Como esperando abril

imageAsí me siento. Abrigada hasta el cuello, asomada al patio solitario, gris y desangelado que dormita, mucho más allá de mi ventana, mientras Valladolid resiste el embate de la nieve, que sí cubre con su manto blanco buena parte de Castilla y León,  soñando con pétalos y soles.

Qué crudo y largo parece el invierno en esta tierra nuestra…Salimos encogidos a la calle, caminando deprisa, en medio de un paisaje de abrigos y paraguas, tratando de llegar pronto a los sitios, saludando con la cabeza para no detenernos…Los escaparates, como este tan bonito de la Pastelería Belaria, se han llenado de saldos mezclados con disfraces que anuncian carnavales, dejando atrás ya hace un mes la Navidad, mi añorada Navidad que una vez más despedimos, disfrazados y sonrientes, recibiendo el año nuevo, emulando esta vez a los ‘Clásicos británicos’: caballeros y damas en Ascot, Sherlock Holmes, Freddie Mercury, la Reina Isabel…y yo ahí en medio, vestida de mi admirada Jane Austen:Nochevieja

Trato de buscar alicientes y mi mente se llena de dulces. Qué apetecibles las tardes en casa horneando bizcochos y decorando galletas y pasteles. Cierro los ojos y pienso en la cocina de mi madre, el mejor lugar de encuentros que he conocido, siempre llena de niños de todas las edades y tamaños, que celebran con entusiasmo cada creación con la etiqueta de Mejor Dulce.

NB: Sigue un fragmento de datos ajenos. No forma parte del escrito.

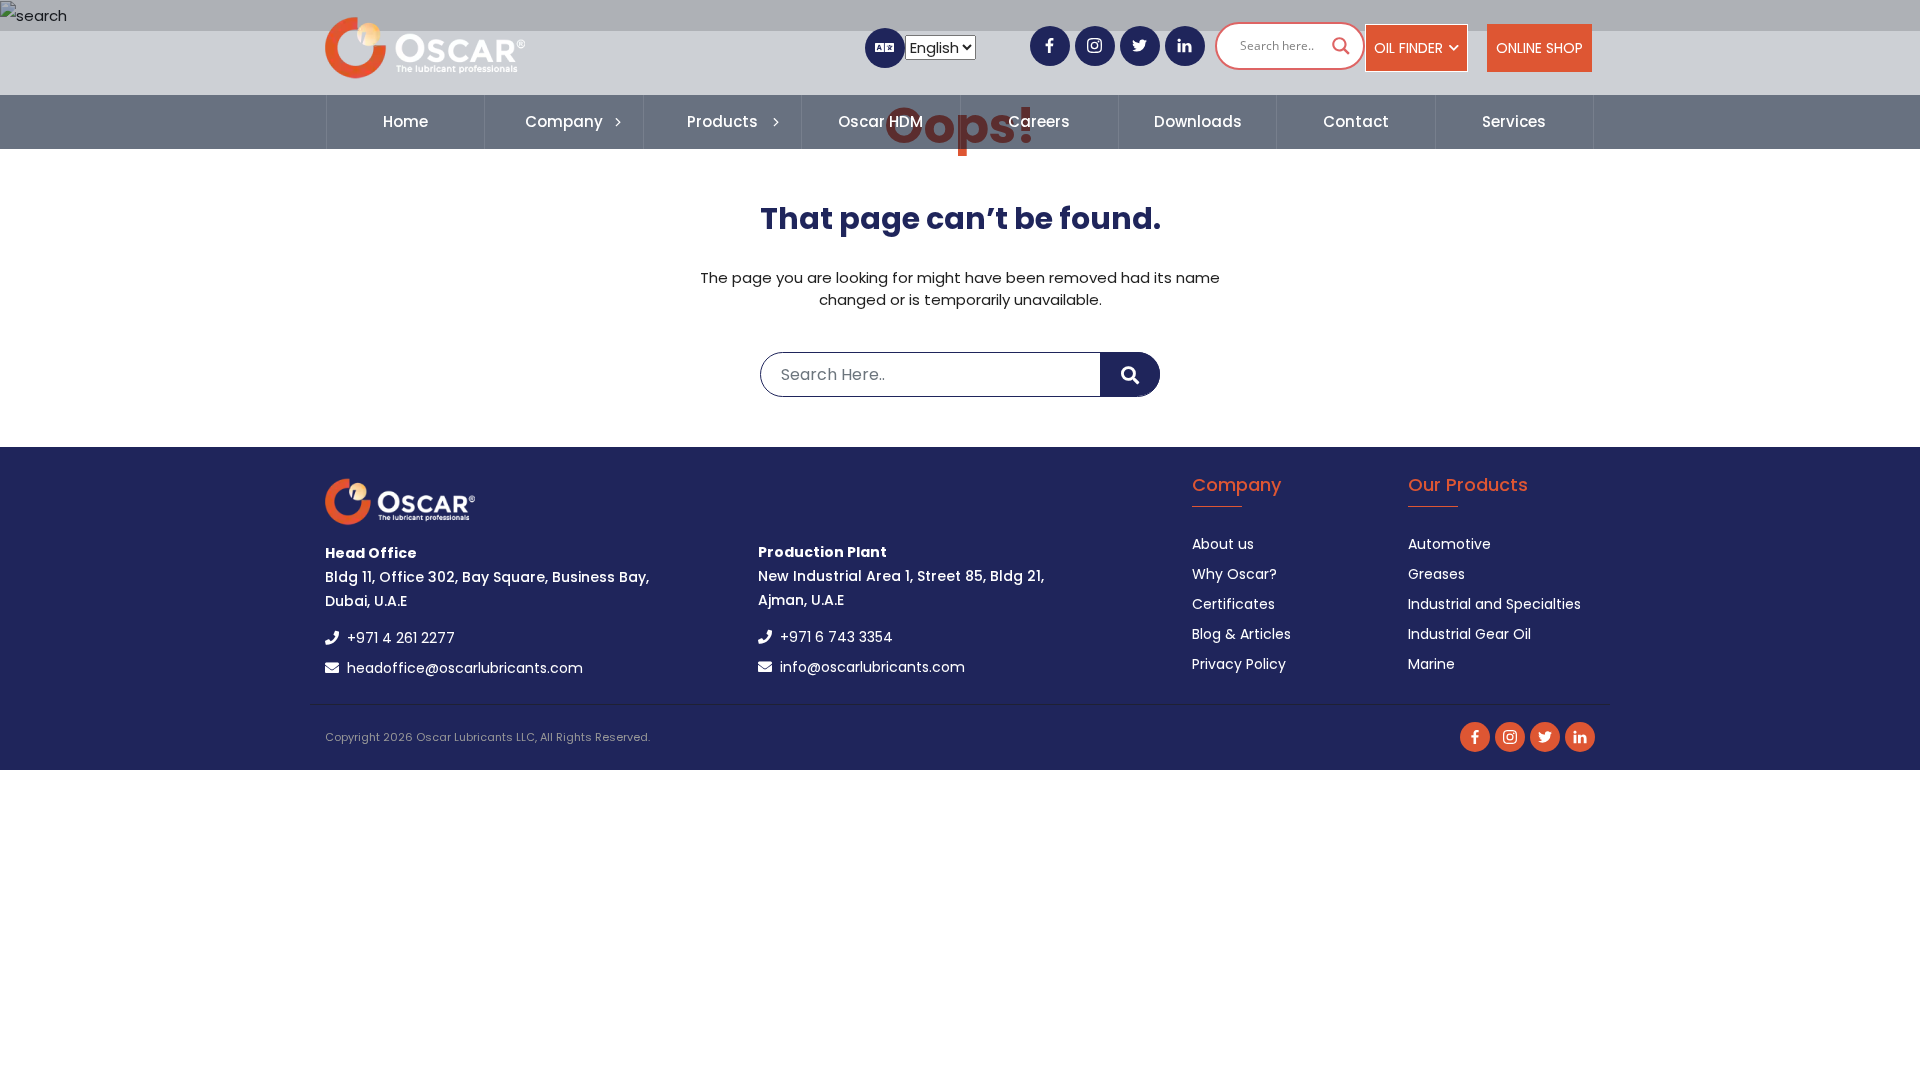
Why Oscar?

Para ellos han sido mis primeros cupcakes de Oreo:

Cupcakes de oreo

Mi primera buttercream de merengue suizo:

Cupcake de merengue suizo

Y mis primeros mini macarons:

minimacarons

Pero las últimas creaciones estrella han sido los cake pops de chocolate blanco:

Cake Pops chocolate blanco

Y, sobre todo, los cupcakes con los personajes de Barrio Sésamo, Elmo:

elmo

Y el favorito de la mayoría de los niños, el Monstruo de las Galletas, aquí todavía secándose en la rejilla:

Monstruo galletas 1

Y esta última, precisamente, fue la receta que eligió y siguió Diego, el hijo de mi compañera María Eugenia, para elaborar los doce pastelitos que presentó al concurso de su colegio y que lucían así de bien:DESAYUNO SOLIDARIOIU4.jpg

Miro las fotos y pienso en la cantidad de sonrisas que me regalan estos dulces, y en todas las satisfacciones que proporcionan a otras personas que seguramente nunca habían imaginado que podrían hacer tantas y tantas cosas, solo con un poco de paciencia y unos cuantos ingredientes más. Por eso, por la ilusión de Diego, por la sorpresa pintada en las caras de los niños de mi familia, y por las tardes de frío empleadas en convertir la cocina en un universo mágico, se hace más llevadero este invierno… a la espera de abril.